Il faut le clamer haut et fort : il n’y a pas de honte à vouloir préserver sa santé au travail. On ne saurait parler d’égoïsme reprochable. D’autant que les personnels n’ont pas à à accepter de leçon de moral d’une institution loin d’être exemplaire… Les droits sont tous légitimes et non hiérarchisables. Ce qui veut dire que l’on ne privilégie pas un droit par rapport à un autre même si, dans les faits, c’est parfois très compliqué (lorsque par exemple, les droits ne convergent pas).

Un Inspecteur qui, face à une situation de souffrance professionnelle qui lui serait rapportée, oserait dire une phrase du style « Vous rendez-vous compte que nous parlons d’un élève handicapé ? » pour culpabiliser le personnel en situation de mal-être, oublie de dire que la santé d’un agent sur son lieu de travail est aussi de la responsabilité de l’État.

En outre, la loi Peillon de 2005, souvent brandie de manière réductrice pour couper court à toute discussion en rappelant l’obligation d’accueillir tout le monde au sein de la classe précise aussi que l’accueil d’élèves en situation de handicap doit s’accompagner «  … d’une prise en charge en fonction des besoins des personnes accueillies » Ce qui revient à dire ce que l’on a déjà martelé précédemment et qu’il convient de clamer haut et fort. Les moyens médico-sociaux que le gouvernement cherchent à amenuiser en vue de les faire disparaître sont NECESSAIRES !

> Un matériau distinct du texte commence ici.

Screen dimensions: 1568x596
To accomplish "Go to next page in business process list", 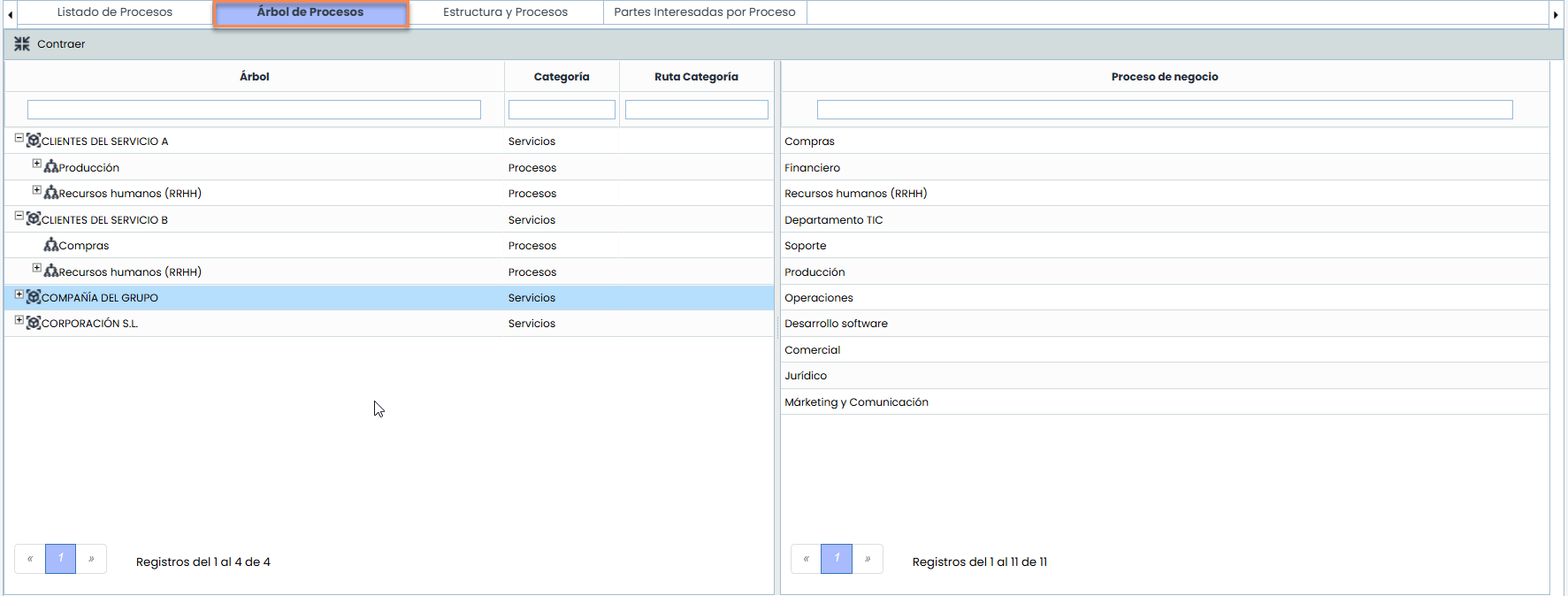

Il ne faut pas tomber dans le piège de la culpabilisation systématique qui revient à faire porter l’entière responsabilité des défaillances du système sur les personnels de terrain. A ce titre,  l’idéalisation de la différenciation pédagogique comme réponse à tous les problèmes est un outil de management insupportable et destructeur. Entendons-nous bien : il ne s’agit bien évidemment pas de refuser d’accueillir les élèves en situation de handicap dans les classes (une autre organisation syndicale a parfois tendance à véhiculer cette idée. Ce n’est absolument pas notre propos). Il s’agit au contraire d’oeuvrer et de de porter des revendications fortes pour construire le système le plus inclusif possible. Rappelons ici, que le rôle des enseignants et des AESH est complémentaire ; qu’il ne saurait y avoir une quelconque hiérarchie entre ces deux catégories de personnels.

Cela suppose de lutter contre le dogme du mythe d’une l’inclusion où l’intégration dans la classe ordinaire sans aménagements présentés comme « stigmatisants ».

Cela suppose de s’appuyer sur des personnels formés, en nombre suffisants, avec un statut protecteur et des salaires attractifs.

Cela suppose de lutter contre cette logique managériale qui, malgré une communication qui se veut rassurante et attractive, n’a en fait qu’un seul et unique objectif : celui de faire gérer la pénurie de moyens aux équipes sur le terrain.

Cela suppose de renforcer les moyens médico-sociaux.

Cela suppose d’alléger les effectifs/classe d’octroyer des moyens humains supplémentaires, d’abandonner les PIAL, de reconstituer des réseaux d’aides, d’augmenter les places en établissements spécialisés…

Pour la FSU, l’école inclusive est une école qui remet au cœur de ses pratiques l’idée du droit universel à l’éducation, à la scolarisation et à l’émancipation par l’éducation.

C’est un combat de chaque instant que nous devons tous et toutes mener, notamment par un engagement militant et collectif au quotidien.